Date: Thu Aug 4, 2016
Time: 9:00 AM - 11:00 AM
Moderator: Rachel Gerrish
A process map of managing multiple data sources such as soil nutrient, compaction and moisture information as well as high resolution imagery sources to lead to agronomic decisions. Includes methods used for meeting the expectations of prescription map resolution for the turf industry.
Experiences shared about executing precision boundary and variable rate maps with individual nozzle control. Includes a dealer’s perspective on user training and service frequency to meet market demands.
Our presentation will include our project’s evolution from the beginning to what it is today. We will touch base on all of the components that were used in order to make this machine autonomous, as well as fully functional in modern day production agriculture. Our goal is to educate people on what ideas succeeded, as well as which ones failed.
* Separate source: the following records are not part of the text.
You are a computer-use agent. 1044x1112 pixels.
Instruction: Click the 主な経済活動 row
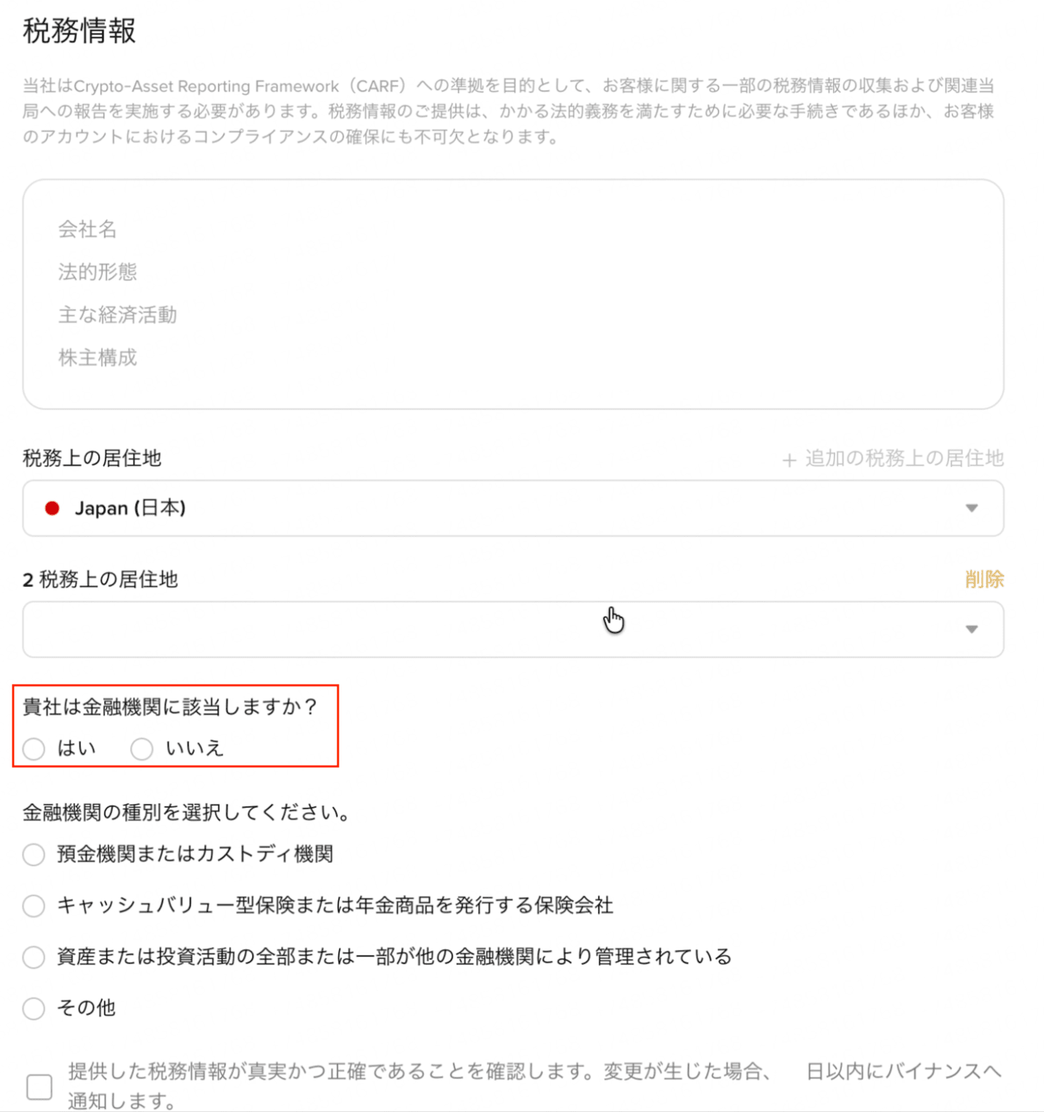(x=118, y=315)
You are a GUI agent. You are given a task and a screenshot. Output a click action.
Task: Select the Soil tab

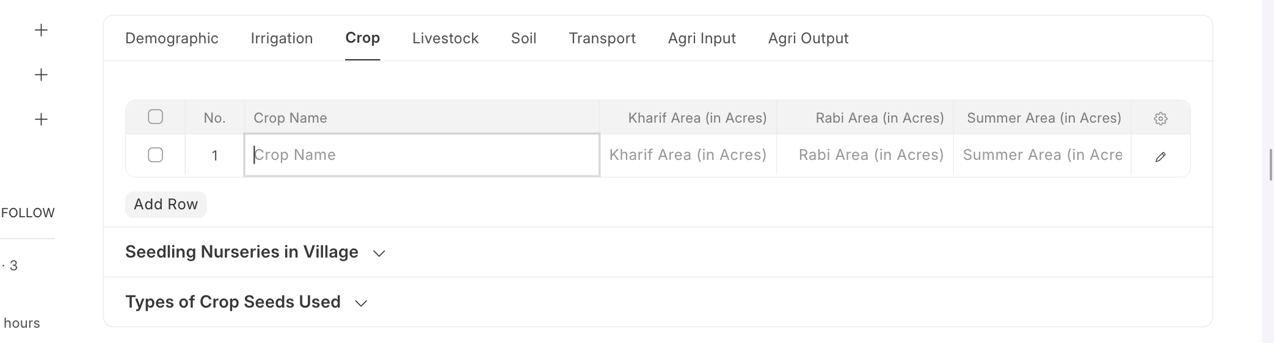pos(523,38)
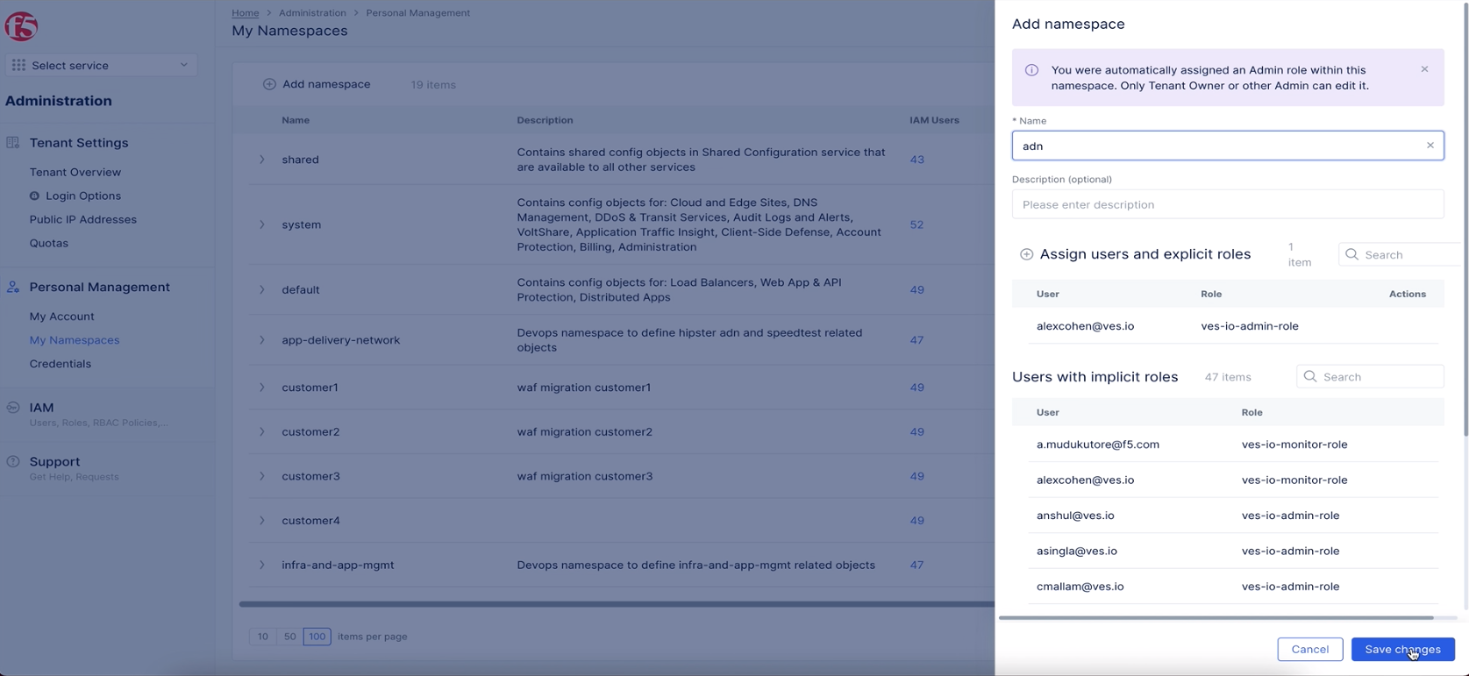Open Credentials in the sidebar
Viewport: 1469px width, 676px height.
pyautogui.click(x=60, y=364)
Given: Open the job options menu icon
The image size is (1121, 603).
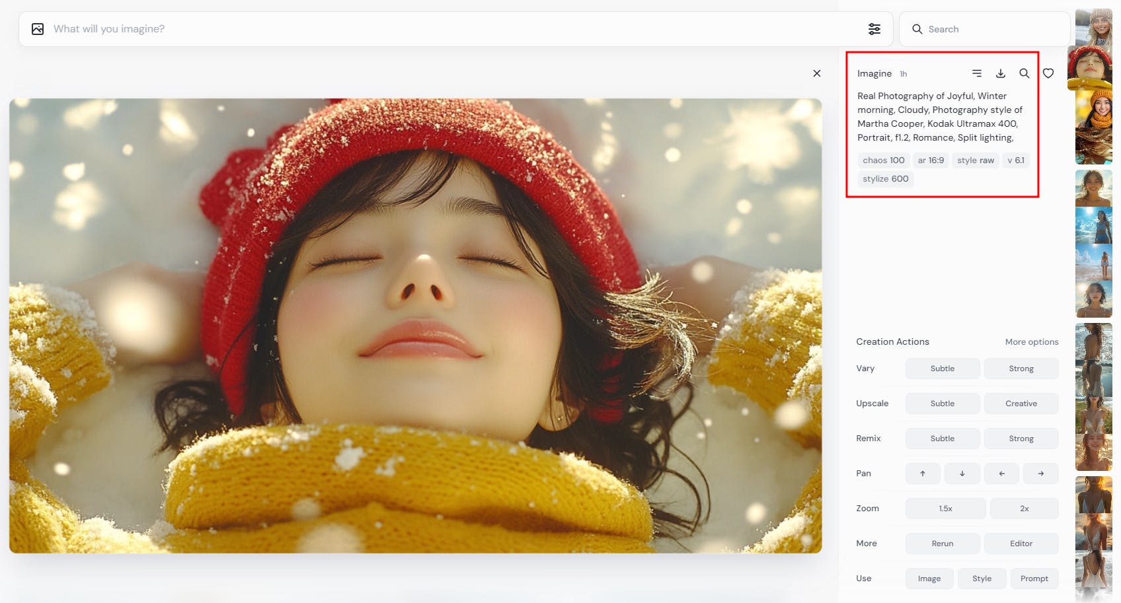Looking at the screenshot, I should [x=977, y=73].
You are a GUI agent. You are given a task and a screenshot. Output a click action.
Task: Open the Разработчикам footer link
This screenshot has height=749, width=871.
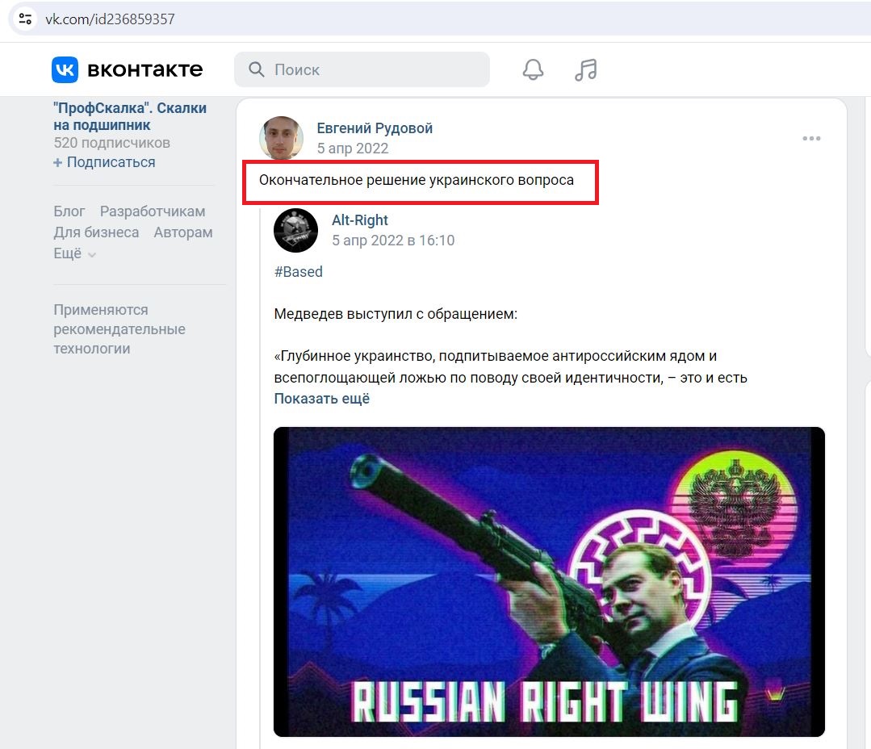[x=153, y=211]
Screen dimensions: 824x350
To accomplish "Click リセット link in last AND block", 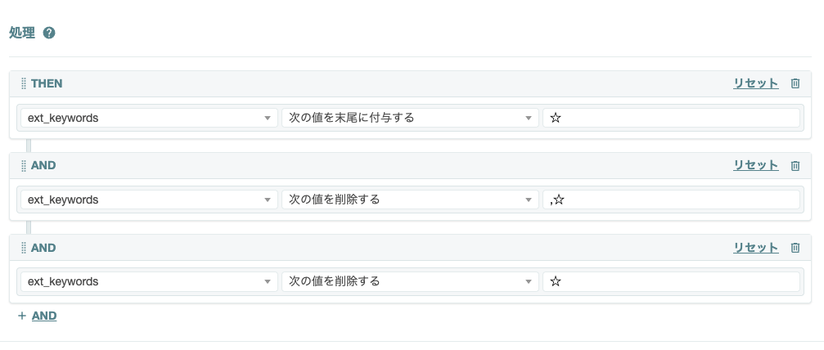I will [x=756, y=247].
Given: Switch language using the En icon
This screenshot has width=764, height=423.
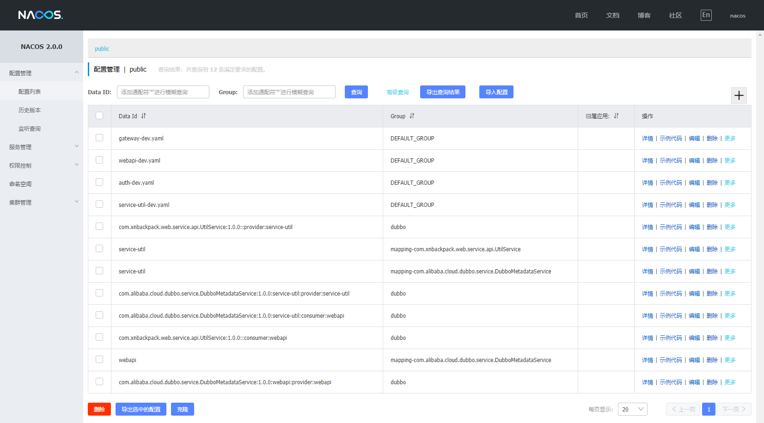Looking at the screenshot, I should (706, 15).
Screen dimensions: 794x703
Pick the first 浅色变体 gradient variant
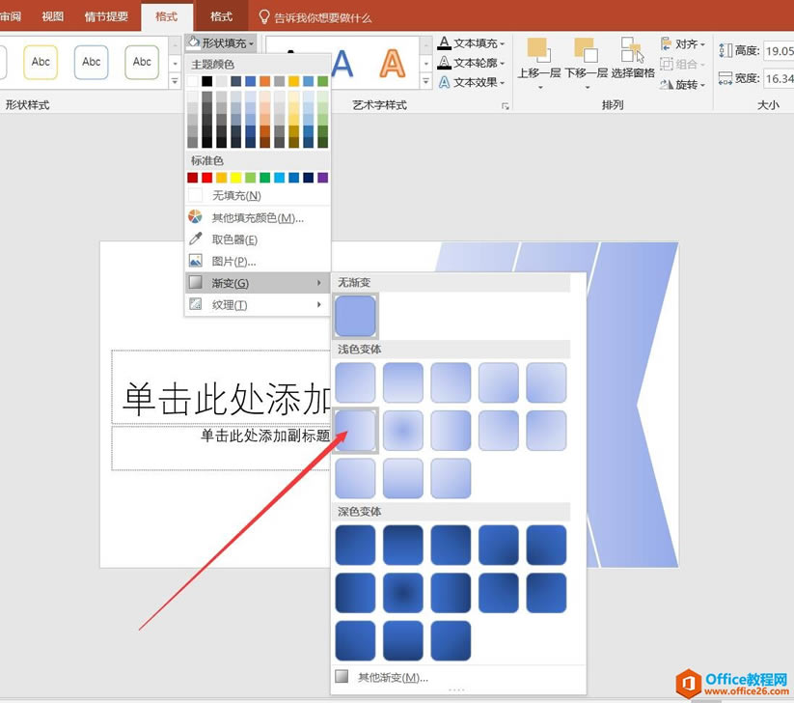click(355, 382)
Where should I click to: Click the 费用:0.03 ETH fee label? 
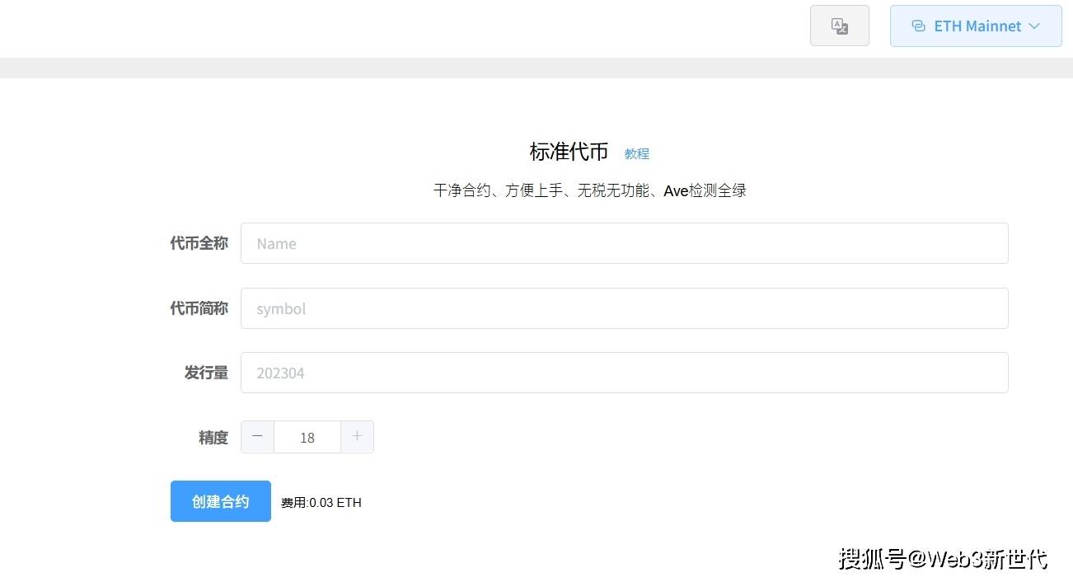(321, 502)
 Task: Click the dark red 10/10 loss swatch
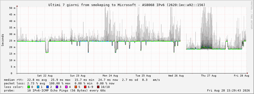[98, 87]
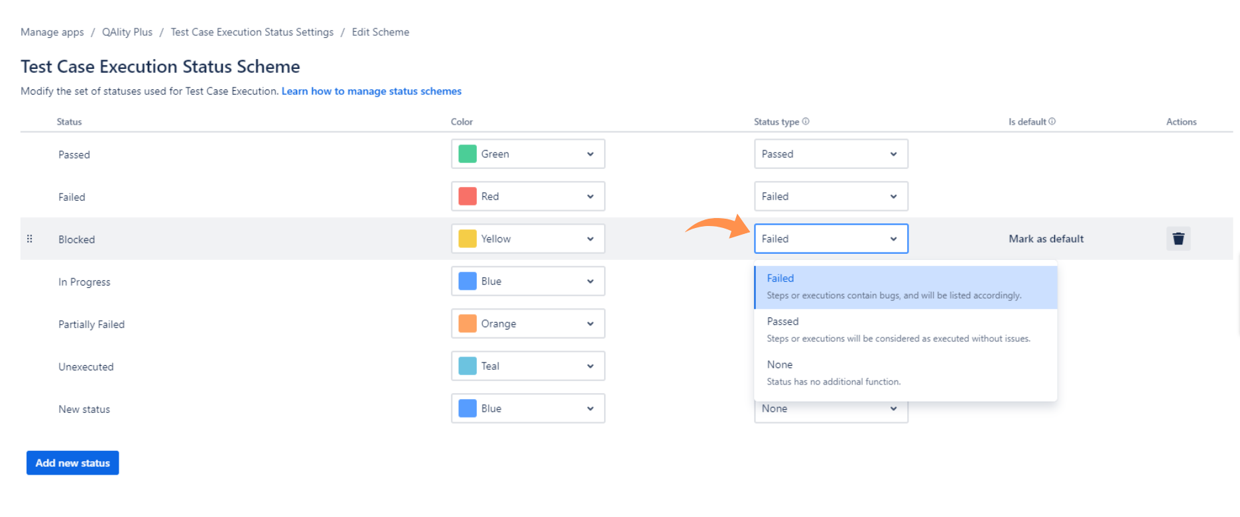The height and width of the screenshot is (517, 1240).
Task: Grab the drag handle beside Blocked
Action: [x=29, y=239]
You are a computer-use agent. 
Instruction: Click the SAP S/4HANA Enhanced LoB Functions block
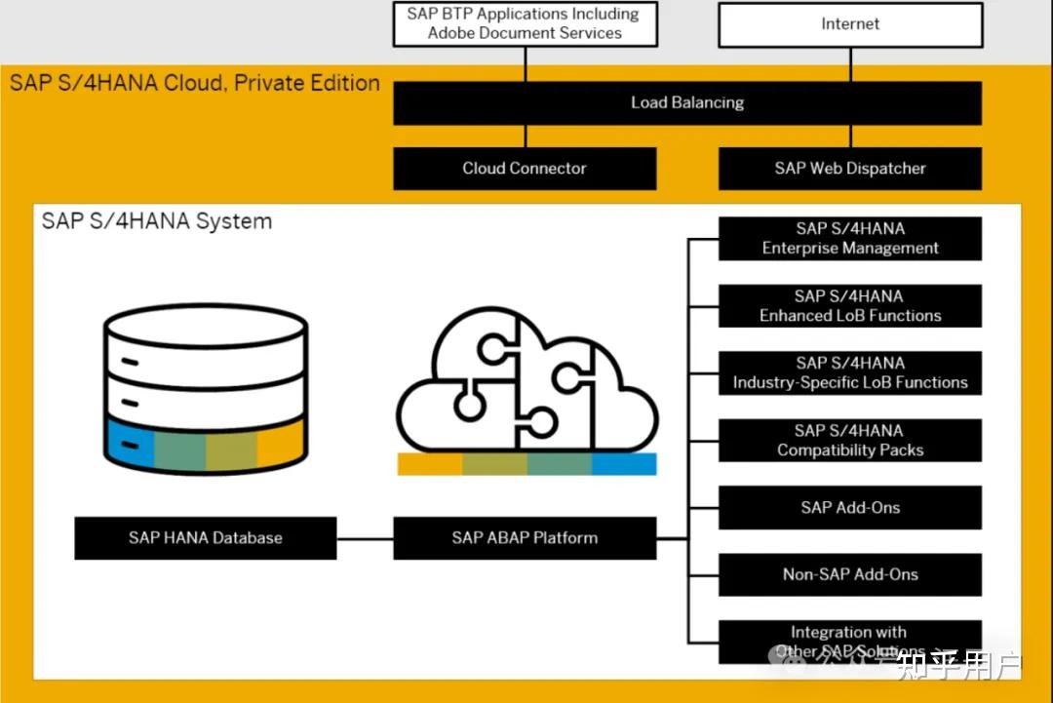coord(849,305)
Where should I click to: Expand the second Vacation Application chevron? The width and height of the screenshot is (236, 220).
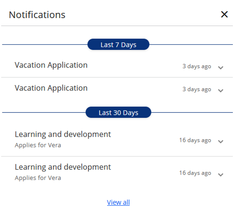[221, 91]
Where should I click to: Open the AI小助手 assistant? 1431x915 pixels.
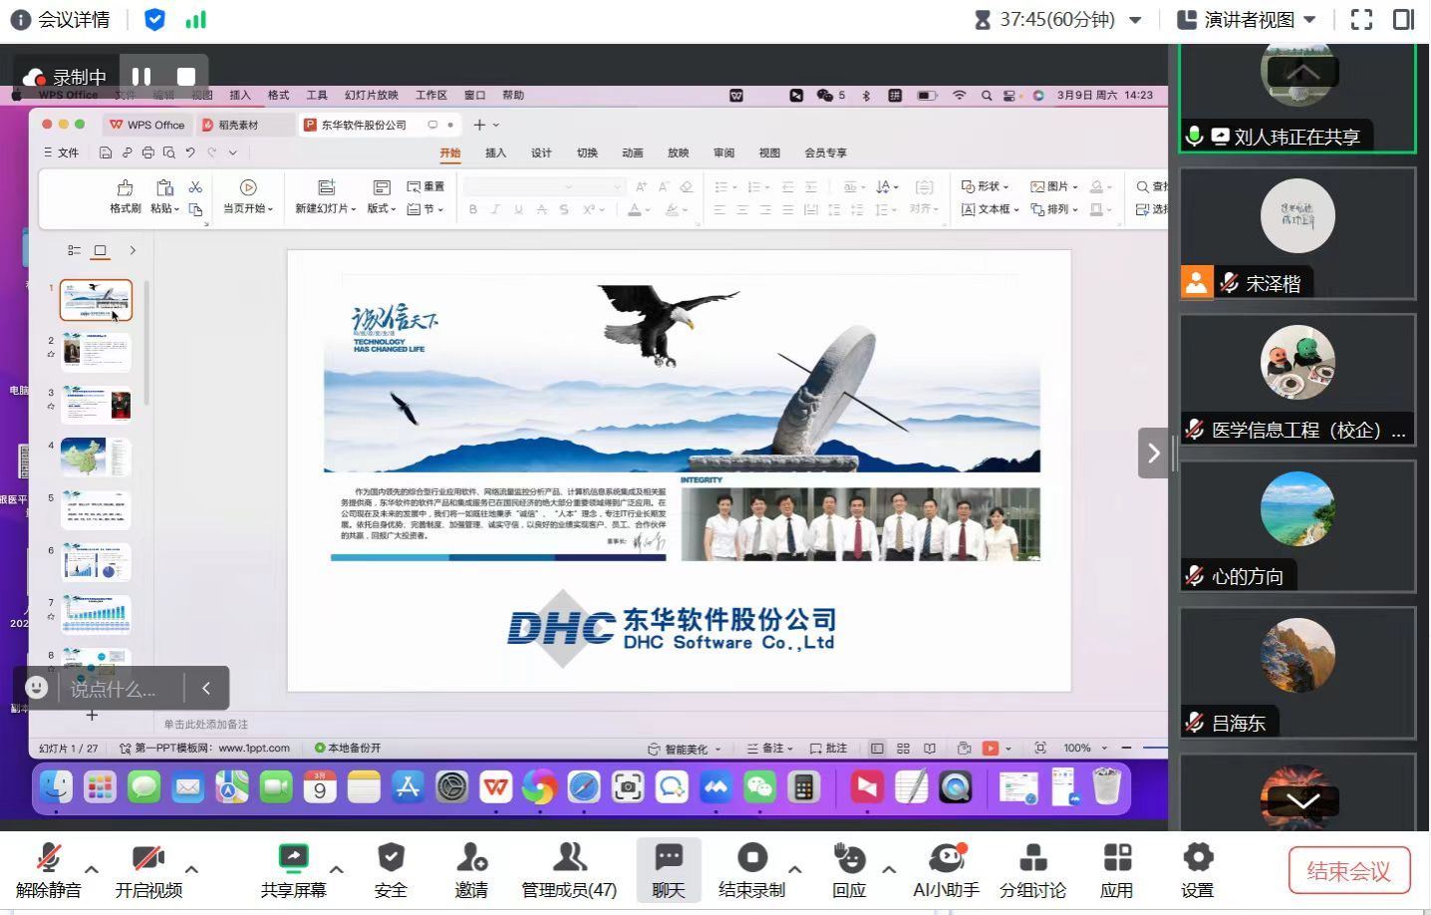click(x=946, y=858)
We have data to show the functionality of our AgBot, and we will be explaining the benefits to producers and consumers of how large scale automation in agriculture is feasible in years to come.
Sam Dietrich, Caleb Friedrick, Joshua Friedrick, and Dean Kertai of the University of Regina Ag Robotics team will talk about their first place finish in the Ag Bot competition this year.
Rockville Indiana opened the door of a new era of agriculture through the agbot competition held in May this year. The competition attracted a variety of autonomous corn planting prototypes. The University of Regina agbot winning solution complements existing machinery to provide dual functionality between manual and fully autonomous modes. An intuitive ground control station software is used to command and control the agbot, as well as display real time feedback. Software on the tractor includes navigation and control using the feedback of a RTK-GPS. Despite the trend in farming to use WAAS, RTK-GPS has many advantages including accuracy and repeatability, where WAAS fails due to drift. Simple off the shelf actuators and sensors can be used in cascaded closed loop control to execute planned missions. Fully autonomous robots can help us farm, but the implementation of autonomy should not be at the cost of control and maintenance for users.